DONNÉES BRUTES:
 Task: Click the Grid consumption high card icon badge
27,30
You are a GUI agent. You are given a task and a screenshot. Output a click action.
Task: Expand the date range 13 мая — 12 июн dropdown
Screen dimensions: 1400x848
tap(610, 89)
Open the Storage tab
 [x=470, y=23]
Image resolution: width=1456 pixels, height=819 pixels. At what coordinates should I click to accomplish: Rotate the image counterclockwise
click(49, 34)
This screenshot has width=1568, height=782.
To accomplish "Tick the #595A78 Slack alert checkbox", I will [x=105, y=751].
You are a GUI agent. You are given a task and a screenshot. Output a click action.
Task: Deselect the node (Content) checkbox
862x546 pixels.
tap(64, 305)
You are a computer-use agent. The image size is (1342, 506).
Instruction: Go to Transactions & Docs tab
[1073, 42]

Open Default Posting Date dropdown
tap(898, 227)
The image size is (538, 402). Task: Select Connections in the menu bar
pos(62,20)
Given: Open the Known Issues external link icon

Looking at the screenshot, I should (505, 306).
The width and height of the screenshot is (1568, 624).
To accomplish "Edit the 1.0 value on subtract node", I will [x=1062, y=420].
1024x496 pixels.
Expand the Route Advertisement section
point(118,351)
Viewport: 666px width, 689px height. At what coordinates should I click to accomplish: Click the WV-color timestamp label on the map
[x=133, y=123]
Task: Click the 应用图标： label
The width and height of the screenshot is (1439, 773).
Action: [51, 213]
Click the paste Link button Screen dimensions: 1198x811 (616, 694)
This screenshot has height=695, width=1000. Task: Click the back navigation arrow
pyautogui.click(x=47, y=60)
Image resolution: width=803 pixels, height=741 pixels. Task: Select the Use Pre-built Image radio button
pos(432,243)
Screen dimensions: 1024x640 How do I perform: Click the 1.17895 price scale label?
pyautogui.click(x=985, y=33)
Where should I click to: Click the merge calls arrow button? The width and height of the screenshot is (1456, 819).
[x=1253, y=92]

DESCRIPTION DE LA TÂCHE: Reprenez l'ensemble des données ci-dessus en remplaçant « dropdown » par « drop-down », sans autre modification.

RÉPONSE À LA TÂCHE:
 Task: Click the Grid consumption high card icon badge
27,30
You are a GUI agent. You are given a task and a screenshot. Output a click action.
Task: Expand the date range 13 мая — 12 июн drop-down
Screen dimensions: 1400x848
tap(610, 89)
Open the Storage tab
 [x=470, y=23]
Image resolution: width=1456 pixels, height=819 pixels. At what coordinates should I click to accomplish: Rotate the image counterclockwise
click(49, 34)
This screenshot has width=1568, height=782.
To accomplish "Tick the #595A78 Slack alert checkbox", I will [x=105, y=751].
You are a GUI agent. You are given a task and a screenshot. Output a click action.
Task: Deselect the node (Content) checkbox
862x546 pixels.
tap(64, 305)
You are a computer-use agent. The image size is (1342, 506).
Instruction: Go to Transactions & Docs tab
[1073, 42]

Open Default Posting Date drop-down
tap(898, 227)
The image size is (538, 402). Task: Select Connections in the menu bar
pos(62,20)
Given: Open the Known Issues external link icon

Looking at the screenshot, I should (505, 306).
The width and height of the screenshot is (1568, 624).
To accomplish "Edit the 1.0 value on subtract node", I will [x=1062, y=420].
1024x496 pixels.
Expand the Route Advertisement section
point(118,351)
Viewport: 666px width, 689px height. At what coordinates should I click to accomplish: Click the WV-color timestamp label on the map
[x=133, y=123]
Task: Click the 应用图标： label
The width and height of the screenshot is (1439, 773).
Action: [51, 213]
Click the paste Link button Screen dimensions: 1198x811 (616, 694)
This screenshot has height=695, width=1000. Task: Click the back navigation arrow
pyautogui.click(x=47, y=60)
Image resolution: width=803 pixels, height=741 pixels. Task: Select the Use Pre-built Image radio button
pos(432,243)
Screen dimensions: 1024x640 How do I perform: Click the 1.17895 price scale label?
pyautogui.click(x=985, y=33)
Where should I click to: Click the merge calls arrow button? The width and height of the screenshot is (1456, 819).
[x=1253, y=92]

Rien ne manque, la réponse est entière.